Based on clinical record review and staff interview, it was determined that the facility failed to ensure the accurate acquiring, receiving, dispensing, and administering of all drugs to meet the needs of each resident for one of 12 residents reviewed (Resident 2).

Findings Include:

Review of Resident 2's clinical record revealed diagnoses that included osteoporosis (condition where bone strength weakens and is susceptible to fracture) and osteoarthritis (joint degeneration resulting in pain).

Review of Resident 2's February and May 2024 MARs (Medication Administration Records - forms used to document physician orders as well as when and how medications are administered to a resident) revealed an order for Miacalcin Nasal Solution (medication that contains calcitonin, a hormone that helps prevent bone loss in postmenopausal women) daily for osteoporosis effective February 17, 2023.

Further review of the MARs revealed that nursing staff documented that Miacalcin was not adminstered on February 22-26, 2024, and on May 16, 2024.

Review of corresponding nursing progress notes revealed the following: on February 22, 2024 - "unavailable - pharmacy called - they will send in a new bottle"; on February 23, 2024 - "called [pharmacy] again - they had sent a supply earlier this month. they need DON [Director of Nursing] approval; on February 24 and 25, 2024 - "On order"; on February 26, 2024 - "medication unavailable- awaiting pharmacy delivery"; and on May 16, 2024 - "unavailable - ordered from pharmacy."

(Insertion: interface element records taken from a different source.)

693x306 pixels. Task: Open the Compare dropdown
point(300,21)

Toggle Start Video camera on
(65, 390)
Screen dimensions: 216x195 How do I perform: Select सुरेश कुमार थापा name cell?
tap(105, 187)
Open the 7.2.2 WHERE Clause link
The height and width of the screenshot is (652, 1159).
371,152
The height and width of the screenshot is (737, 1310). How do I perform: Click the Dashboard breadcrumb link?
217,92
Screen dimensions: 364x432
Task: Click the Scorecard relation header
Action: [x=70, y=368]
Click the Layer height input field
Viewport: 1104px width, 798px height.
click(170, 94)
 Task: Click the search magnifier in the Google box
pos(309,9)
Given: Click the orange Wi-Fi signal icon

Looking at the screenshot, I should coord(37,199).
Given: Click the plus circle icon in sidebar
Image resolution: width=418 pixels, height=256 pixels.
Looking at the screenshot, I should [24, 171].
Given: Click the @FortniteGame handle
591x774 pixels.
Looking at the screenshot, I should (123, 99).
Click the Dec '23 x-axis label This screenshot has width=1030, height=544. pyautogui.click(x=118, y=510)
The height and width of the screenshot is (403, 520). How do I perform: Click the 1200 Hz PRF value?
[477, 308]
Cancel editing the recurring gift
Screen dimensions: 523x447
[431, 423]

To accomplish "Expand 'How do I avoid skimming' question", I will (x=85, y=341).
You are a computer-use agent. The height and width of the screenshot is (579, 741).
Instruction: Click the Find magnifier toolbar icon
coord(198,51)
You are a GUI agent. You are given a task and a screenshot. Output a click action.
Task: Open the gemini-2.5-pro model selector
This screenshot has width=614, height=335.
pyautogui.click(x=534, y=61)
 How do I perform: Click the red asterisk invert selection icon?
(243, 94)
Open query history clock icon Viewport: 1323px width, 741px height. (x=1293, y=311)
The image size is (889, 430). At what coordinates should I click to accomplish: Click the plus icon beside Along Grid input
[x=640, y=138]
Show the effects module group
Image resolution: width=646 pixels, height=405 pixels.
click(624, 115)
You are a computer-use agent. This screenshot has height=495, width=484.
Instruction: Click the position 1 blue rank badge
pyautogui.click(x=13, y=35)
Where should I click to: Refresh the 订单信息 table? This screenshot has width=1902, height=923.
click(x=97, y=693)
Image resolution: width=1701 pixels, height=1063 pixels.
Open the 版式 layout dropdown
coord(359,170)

During an interview with the Nursing Home Administrator (NHA) on May 22, 2024, at 1:45 PM she revealed that the Miacalcin was not administered to Resident 2 because the staff could not locate the medication, and when a replacement was requested from the pharmacy, the pharmacy had to request approval from the facility to fill it since it was a non-covered medication. The process took a couple of days. The NHA also revealed that she did not have any additional information regarding the missed dose on May 16, 2024.


28 Pa. Code 201.14(a) Responsibility of licensee
28 Pa. Code 201.18(b)(1)(3) Management
28 Pa. Code 211.9(a)(1) Pharmacy services
28 Pa. Code 211.12(d)(1)(3)(5) Nursing services



 Plan of Correction - To be completed: 06/17/2024

1. Resident 2 had no adverse impact due to not receiving medication the pharmacy did not have available.
2. MAR's will be audited for medication marked unavailable in last 7 days to ensure medication has been obtained and that MD has been notified of missed medications.
3. Facility Staff will be re-educated by the Nursing Home Administer/Designee to understand the requirement of ensuring that residents receive medications ordered by the physician from the pharmacy and notification is timely for medications that are unavailable.
4. MARs will be randomly audited for 10 residents a week for four weeks than 10 residents a month for one month to ensure all medication was available as ordered and physician is notified if a medication is not available. The results of the findings will be reported monthly at the facility Quality Assurance Performance Improvements meeting.